Liliana Resinovich: “Non si è uccisa”, parla il fratello

Non si ferma il giallo sulla morta di Liliana Resinovich e se per la Procura le cose sono chiare, non è dello stesso avviso il fratello Sergio.

“Voglio che mi dimostrino scientificamente che Liliana si è suicidata. Solo allora avrò un po’ di pace e farò i conti con la mia coscienza per non aver capito nulla di mia sorella” sono queste le parole di Sergio Resinovich che ha messo da parte la sua estrema riservatezza per chiedere giustizia per la sorella.

Liliana Resinovich
Liliana Resinovich, foto fonte Corriere.it, Notizie.com

La donna è scomparsa un anno fa, per la precisione il 14 Dicembre, a Trieste, il suo corpo è stato trovato senza vita dopo ventidue giorni, proprio il il 5 Gennaio: aveva 63 anni Liliana morta nel bosco dell’ospedale psichiatrico di San Giovanni, a due chilometri da casa.

Stando alle analisi e alle indagini portate avanti dalla Procura di Trieste, pare si tratti di suicidio, proprio come riporta il Corriere.it: tutto per ora porta il quella direzione, soluzione che però non trova il benestare del fratello Sergio, che ancora oggi chiede giustizia.

Liliana Resinovich, il fratello Sergio non crede al suicidio

La conoscevo molto bene.

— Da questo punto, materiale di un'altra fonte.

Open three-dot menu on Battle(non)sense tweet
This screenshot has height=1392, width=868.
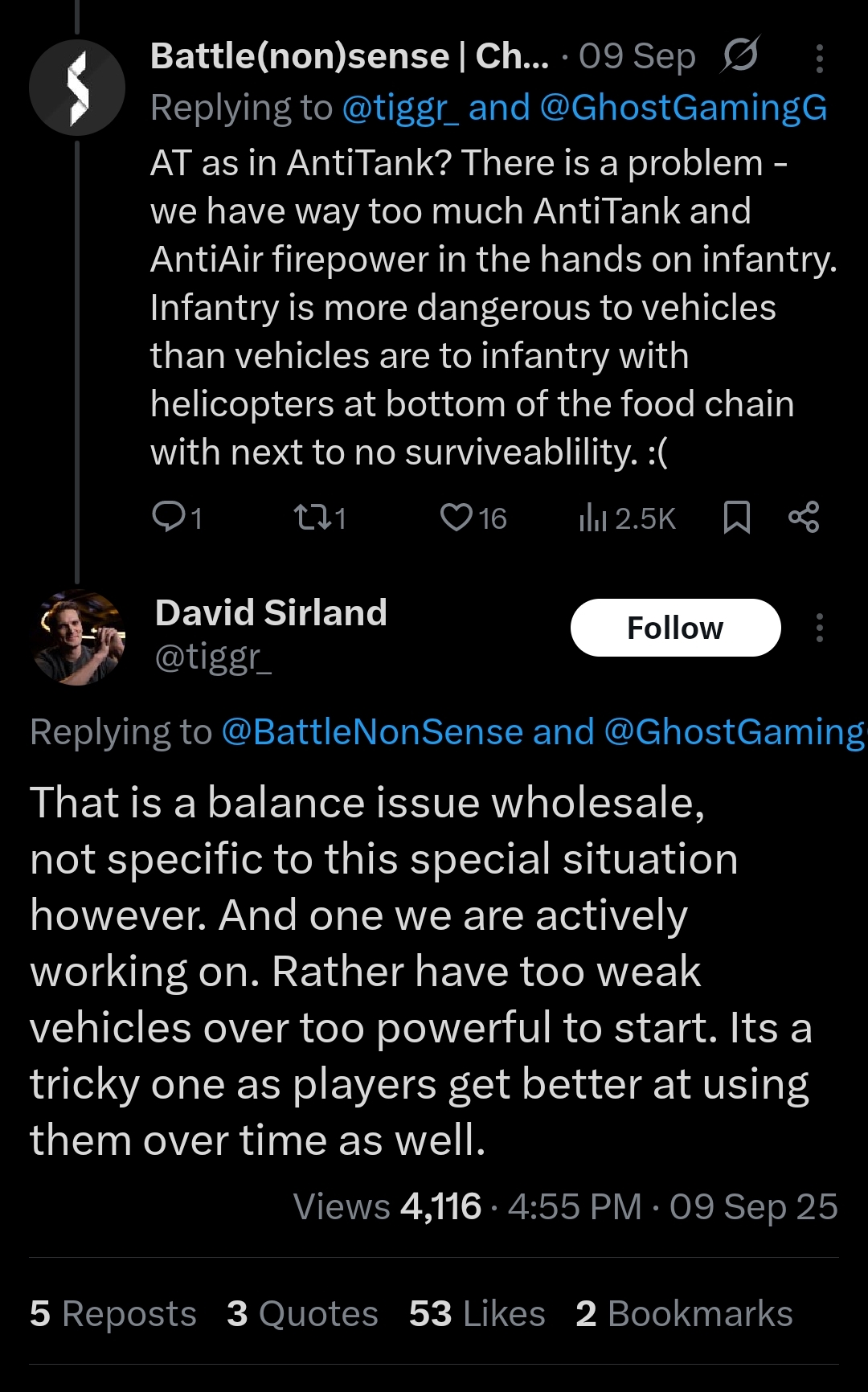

Non aveva turbe psicologiche. E soprattutto stava bene. Era felice. Ecco. Una settimana prima della sua scomparsa. Mi ha telefonato e ci siamo incontrati al porto della città. In un bar latteria abbiamo preso il caffè” sono queste alcune delle parole del fratello Sergio rilasciate nella sua intervista per il Corriere.it.

Sergio Resinovich, foto fonte Rai Uno, Notizie.com

La donna, stando alle ricostruzioni fatte dalla Procura di Trieste sarebbe morta per asfissia un paio di giorni prima che il suo corpo venisse ritrovato e anche se il suicidio resta l’ipotesi acclarata, resta ancora il giallo: che cosa ha fatto la donna dal 14 dicembre al 3 gennaio?

Era di buon umore. Aveva le idee molto chiare. Avrebbe voluto accompagnare mia figlia in Inghilterra per imparare la lingua. E c’era il progetto di andare a vivere con un altro uomo, Claudio Serpin” ha poi continuato il fratello sempre nella sua intervista, l’uomo che fino alla fine ha preferito restare in disparte, dopo la decisione della Procura ha deciso di mettersi in prima linea per chiedere giustizia della sorella, è certo che dietro la sua morta ci sia tanto altro.